Exactly the lines from the one holding "Image resolution: width=1494" through the final line of the data are wanted, copied as written.

[[ Data in this exercise open ]]

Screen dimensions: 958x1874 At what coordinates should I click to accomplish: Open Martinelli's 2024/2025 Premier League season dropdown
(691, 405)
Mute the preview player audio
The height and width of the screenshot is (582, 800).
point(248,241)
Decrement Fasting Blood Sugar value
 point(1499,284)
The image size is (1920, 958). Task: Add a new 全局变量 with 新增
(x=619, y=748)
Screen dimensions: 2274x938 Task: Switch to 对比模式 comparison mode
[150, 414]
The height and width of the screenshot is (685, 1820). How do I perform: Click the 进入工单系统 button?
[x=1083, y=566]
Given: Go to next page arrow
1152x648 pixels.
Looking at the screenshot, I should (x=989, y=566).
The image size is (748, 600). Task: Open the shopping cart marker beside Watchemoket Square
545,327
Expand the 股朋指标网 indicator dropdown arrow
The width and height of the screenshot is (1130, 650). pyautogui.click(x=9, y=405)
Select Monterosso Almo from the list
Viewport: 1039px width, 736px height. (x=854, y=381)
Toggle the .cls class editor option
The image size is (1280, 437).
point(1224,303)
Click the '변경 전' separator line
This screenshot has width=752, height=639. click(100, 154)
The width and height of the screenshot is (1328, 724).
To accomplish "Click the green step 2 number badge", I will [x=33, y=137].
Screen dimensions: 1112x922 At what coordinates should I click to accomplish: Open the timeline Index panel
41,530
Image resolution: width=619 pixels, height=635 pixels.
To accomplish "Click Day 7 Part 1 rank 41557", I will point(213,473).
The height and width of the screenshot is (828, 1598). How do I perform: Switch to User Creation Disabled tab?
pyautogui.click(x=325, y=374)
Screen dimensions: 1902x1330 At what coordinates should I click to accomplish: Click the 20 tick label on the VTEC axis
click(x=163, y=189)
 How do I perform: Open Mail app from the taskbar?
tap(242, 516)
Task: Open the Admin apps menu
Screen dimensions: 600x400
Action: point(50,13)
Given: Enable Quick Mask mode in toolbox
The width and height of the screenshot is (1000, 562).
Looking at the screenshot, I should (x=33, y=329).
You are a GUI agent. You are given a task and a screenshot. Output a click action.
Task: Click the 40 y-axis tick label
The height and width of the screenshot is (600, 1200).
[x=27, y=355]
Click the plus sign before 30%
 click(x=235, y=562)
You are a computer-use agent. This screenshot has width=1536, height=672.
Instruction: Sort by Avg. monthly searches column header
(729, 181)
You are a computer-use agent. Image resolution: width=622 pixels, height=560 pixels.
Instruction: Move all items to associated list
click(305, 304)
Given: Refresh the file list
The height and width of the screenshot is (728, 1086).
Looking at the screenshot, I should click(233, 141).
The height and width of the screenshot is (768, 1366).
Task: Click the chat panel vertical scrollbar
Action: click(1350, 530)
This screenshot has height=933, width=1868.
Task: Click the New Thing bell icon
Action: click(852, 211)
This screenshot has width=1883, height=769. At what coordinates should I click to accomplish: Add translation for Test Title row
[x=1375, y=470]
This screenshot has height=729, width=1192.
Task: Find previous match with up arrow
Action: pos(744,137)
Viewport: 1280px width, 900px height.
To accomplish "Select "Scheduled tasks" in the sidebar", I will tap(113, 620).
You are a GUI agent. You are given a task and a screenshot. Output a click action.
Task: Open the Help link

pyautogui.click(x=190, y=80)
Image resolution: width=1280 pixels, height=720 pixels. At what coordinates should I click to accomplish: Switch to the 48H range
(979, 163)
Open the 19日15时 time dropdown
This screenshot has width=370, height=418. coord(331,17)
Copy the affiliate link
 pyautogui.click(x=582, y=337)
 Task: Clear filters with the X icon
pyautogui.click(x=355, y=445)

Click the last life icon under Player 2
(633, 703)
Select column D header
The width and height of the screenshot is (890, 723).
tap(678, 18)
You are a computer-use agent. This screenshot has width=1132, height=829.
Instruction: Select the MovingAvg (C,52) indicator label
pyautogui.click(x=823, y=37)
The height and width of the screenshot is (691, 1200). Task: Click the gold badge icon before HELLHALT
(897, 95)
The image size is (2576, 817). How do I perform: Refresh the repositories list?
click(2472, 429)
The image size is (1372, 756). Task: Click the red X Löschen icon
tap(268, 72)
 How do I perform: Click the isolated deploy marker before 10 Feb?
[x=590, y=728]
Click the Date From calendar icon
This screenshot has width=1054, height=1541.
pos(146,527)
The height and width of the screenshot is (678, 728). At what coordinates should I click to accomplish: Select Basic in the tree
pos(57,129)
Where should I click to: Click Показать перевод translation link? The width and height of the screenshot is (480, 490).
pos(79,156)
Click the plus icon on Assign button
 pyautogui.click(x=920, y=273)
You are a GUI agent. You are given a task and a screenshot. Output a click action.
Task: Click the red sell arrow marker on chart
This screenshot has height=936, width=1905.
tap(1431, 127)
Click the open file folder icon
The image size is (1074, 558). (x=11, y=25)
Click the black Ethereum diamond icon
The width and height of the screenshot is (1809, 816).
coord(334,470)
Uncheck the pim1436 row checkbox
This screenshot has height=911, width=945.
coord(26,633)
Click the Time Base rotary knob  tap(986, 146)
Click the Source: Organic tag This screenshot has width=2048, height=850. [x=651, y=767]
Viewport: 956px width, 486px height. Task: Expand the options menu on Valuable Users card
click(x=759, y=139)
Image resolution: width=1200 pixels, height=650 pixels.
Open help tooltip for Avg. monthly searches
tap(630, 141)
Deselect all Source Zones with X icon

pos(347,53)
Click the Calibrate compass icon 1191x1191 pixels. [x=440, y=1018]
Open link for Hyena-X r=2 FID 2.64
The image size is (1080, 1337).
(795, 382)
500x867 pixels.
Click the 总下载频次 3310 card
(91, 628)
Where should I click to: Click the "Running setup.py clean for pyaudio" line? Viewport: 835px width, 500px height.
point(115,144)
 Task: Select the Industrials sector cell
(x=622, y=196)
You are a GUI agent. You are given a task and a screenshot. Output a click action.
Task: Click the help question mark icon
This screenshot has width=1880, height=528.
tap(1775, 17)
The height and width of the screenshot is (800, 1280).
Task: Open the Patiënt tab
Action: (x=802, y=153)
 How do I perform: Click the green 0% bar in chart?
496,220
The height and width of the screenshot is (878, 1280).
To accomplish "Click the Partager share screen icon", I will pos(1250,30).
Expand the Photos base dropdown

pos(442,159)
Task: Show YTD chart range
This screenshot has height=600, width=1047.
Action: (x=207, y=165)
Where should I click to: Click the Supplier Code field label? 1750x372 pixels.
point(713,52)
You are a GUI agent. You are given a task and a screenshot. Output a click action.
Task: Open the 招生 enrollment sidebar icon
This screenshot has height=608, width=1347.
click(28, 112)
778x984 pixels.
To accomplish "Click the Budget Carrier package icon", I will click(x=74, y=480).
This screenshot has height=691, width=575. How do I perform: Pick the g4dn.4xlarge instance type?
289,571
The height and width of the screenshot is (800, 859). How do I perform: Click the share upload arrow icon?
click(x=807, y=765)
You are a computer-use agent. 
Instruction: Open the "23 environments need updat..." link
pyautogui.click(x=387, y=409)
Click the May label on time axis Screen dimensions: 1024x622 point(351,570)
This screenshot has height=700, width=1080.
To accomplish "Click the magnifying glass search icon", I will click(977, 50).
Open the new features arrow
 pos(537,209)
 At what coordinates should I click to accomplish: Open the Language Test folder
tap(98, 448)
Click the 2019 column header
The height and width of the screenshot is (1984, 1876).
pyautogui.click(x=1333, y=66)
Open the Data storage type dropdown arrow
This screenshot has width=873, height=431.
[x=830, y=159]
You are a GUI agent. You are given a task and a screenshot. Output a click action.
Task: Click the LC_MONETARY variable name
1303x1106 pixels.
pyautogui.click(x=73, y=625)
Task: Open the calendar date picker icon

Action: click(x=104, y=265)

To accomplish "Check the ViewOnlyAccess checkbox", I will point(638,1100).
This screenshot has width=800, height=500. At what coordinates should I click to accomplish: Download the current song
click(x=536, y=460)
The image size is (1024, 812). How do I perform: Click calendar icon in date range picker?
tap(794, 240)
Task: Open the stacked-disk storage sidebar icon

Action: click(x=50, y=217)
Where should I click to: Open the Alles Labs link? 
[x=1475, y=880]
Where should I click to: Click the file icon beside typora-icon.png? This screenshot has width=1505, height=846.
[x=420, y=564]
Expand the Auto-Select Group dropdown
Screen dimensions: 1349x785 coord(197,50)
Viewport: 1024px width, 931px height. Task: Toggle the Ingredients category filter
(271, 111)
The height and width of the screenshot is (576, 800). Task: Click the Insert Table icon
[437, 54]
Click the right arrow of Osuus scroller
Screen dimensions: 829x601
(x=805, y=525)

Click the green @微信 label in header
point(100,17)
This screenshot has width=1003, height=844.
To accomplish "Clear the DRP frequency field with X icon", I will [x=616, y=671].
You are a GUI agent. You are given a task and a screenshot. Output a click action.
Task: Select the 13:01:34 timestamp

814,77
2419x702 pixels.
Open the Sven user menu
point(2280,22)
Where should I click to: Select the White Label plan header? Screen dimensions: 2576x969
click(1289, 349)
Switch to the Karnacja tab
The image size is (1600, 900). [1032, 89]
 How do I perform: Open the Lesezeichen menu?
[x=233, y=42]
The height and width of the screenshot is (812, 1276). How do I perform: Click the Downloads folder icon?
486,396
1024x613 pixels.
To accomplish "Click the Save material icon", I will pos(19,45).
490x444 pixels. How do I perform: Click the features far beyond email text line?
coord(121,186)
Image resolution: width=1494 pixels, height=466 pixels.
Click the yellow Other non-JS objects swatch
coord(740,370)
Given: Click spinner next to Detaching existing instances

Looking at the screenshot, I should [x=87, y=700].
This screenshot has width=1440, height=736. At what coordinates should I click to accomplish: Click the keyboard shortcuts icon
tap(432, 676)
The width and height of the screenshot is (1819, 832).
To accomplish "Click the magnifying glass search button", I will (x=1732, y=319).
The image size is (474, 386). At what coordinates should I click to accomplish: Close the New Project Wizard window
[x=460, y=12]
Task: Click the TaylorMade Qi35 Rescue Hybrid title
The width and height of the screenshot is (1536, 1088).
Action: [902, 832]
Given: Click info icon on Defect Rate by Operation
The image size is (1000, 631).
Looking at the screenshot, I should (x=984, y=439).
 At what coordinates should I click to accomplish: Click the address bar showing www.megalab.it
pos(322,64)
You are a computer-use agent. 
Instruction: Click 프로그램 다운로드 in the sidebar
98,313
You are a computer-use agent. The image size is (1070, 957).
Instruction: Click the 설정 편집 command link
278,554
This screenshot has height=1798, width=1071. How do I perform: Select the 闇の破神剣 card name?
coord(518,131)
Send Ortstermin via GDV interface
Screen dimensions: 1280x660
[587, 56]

[[ Data in this exercise closed ]]

* [Exercise answer]:
Image resolution: width=1494 pixels, height=466 pixels.
Click the yellow Other non-JS objects swatch
coord(740,370)
Given: Click spinner next to Detaching existing instances

Looking at the screenshot, I should [x=87, y=700].
This screenshot has width=1440, height=736. At what coordinates should I click to accomplish: Click the keyboard shortcuts icon
tap(432, 676)
The width and height of the screenshot is (1819, 832).
To accomplish "Click the magnifying glass search button", I will (x=1732, y=319).
The image size is (474, 386). At what coordinates should I click to accomplish: Close the New Project Wizard window
[x=460, y=12]
Task: Click the TaylorMade Qi35 Rescue Hybrid title
The width and height of the screenshot is (1536, 1088).
Action: [902, 832]
Given: Click info icon on Defect Rate by Operation
The image size is (1000, 631).
Looking at the screenshot, I should (x=984, y=439).
 At what coordinates should I click to accomplish: Click the address bar showing www.megalab.it
pos(322,64)
You are a computer-use agent. 
Instruction: Click 프로그램 다운로드 in the sidebar
98,313
You are a computer-use agent. The image size is (1070, 957).
Instruction: Click the 설정 편집 command link
278,554
This screenshot has height=1798, width=1071. How do I perform: Select the 闇の破神剣 card name?
coord(518,131)
Send Ortstermin via GDV interface
Screen dimensions: 1280x660
[587, 56]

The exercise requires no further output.